Their MDM product was airwatch which was pretty amazing until VMware bought it and stopped developing core features in favour of cruft nobody wanted like vdi integration.
* You are big enough to need that and actually implement it
* You have the budget to do so
* You actually have the need to do that in-house
If you are at that scale but you don't have the internal knowledge, you were going to get bitten anyway. If you are not at that scale, you were already bitten and you shouldn't have been doing it anyway.
Definitively, and situations like the Broadcom one IMO just underline that as a company you should never ever get your core infra locked into proprietary vendors' ecosystem, as that is just waiting for getting squeezed out, which they can for the reasons you laid out.
> Your outsourced VMware-certified experts don't actually know that much about virtualization (somehow).
That should be a wake-up call to have some in-house expertise for any core infra you run, at least as a mid-sized, or bigger, company.
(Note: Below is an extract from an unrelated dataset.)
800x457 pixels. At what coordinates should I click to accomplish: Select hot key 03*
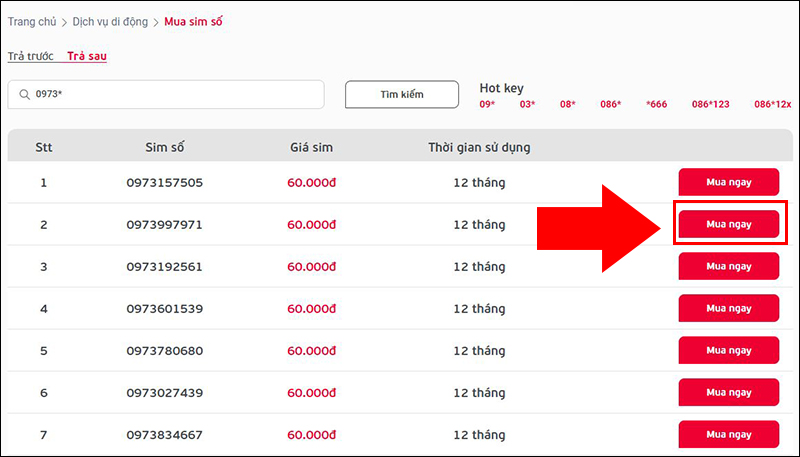tap(527, 104)
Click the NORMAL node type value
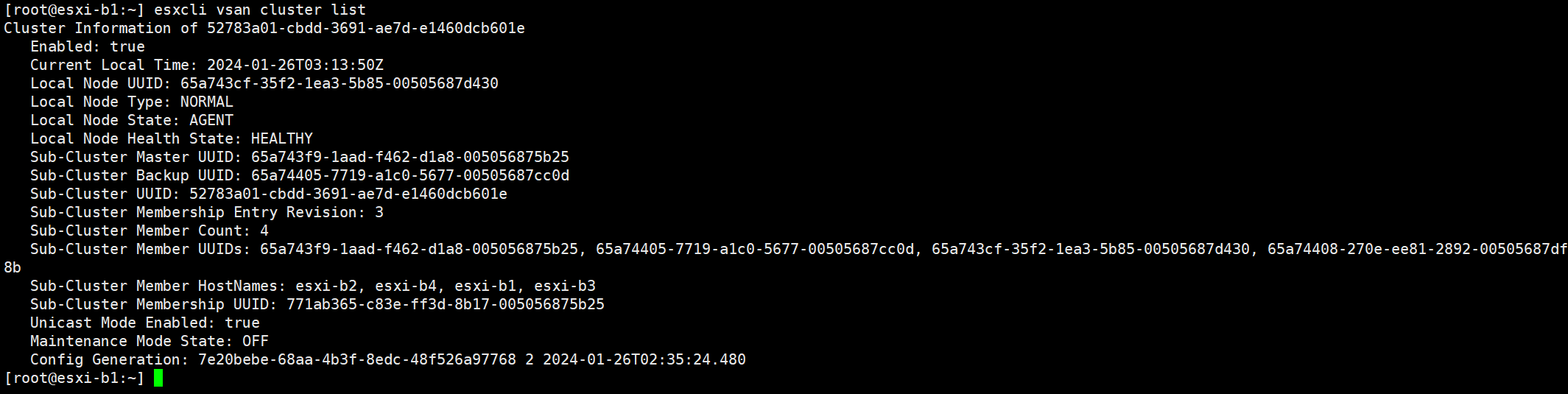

Most projects targeting the enterprise, like Proxmox VE, provide official trainings for exactly that reason.
Yeah, that's understandable, one wants to avoid switching both, the hyper-visors that hosts core-infrastructure and the backup solution that holds all data, often even from the whole period a company needs to legally save that.
But as you saw, even the biggest backup player sees enough reason to hedge their offerings and takes Proxmox VE very seriously as alternative, the rest is a matter of time.
> A few years ago you 'reduced storage cost and complexity' by moving to VMware vSAN, now you have a SAN purchase and data migration on your task list
No, you should rather evaluate Proxmox's Ceph integration instead of getting yet another overly expensive SAN box. As ceph allows you to also run a powerful and near indestructible HCI storage, but avoids any lock-in as Ceph is FLOSS and there are many companies providing support for it and other hyper-visors that can use it.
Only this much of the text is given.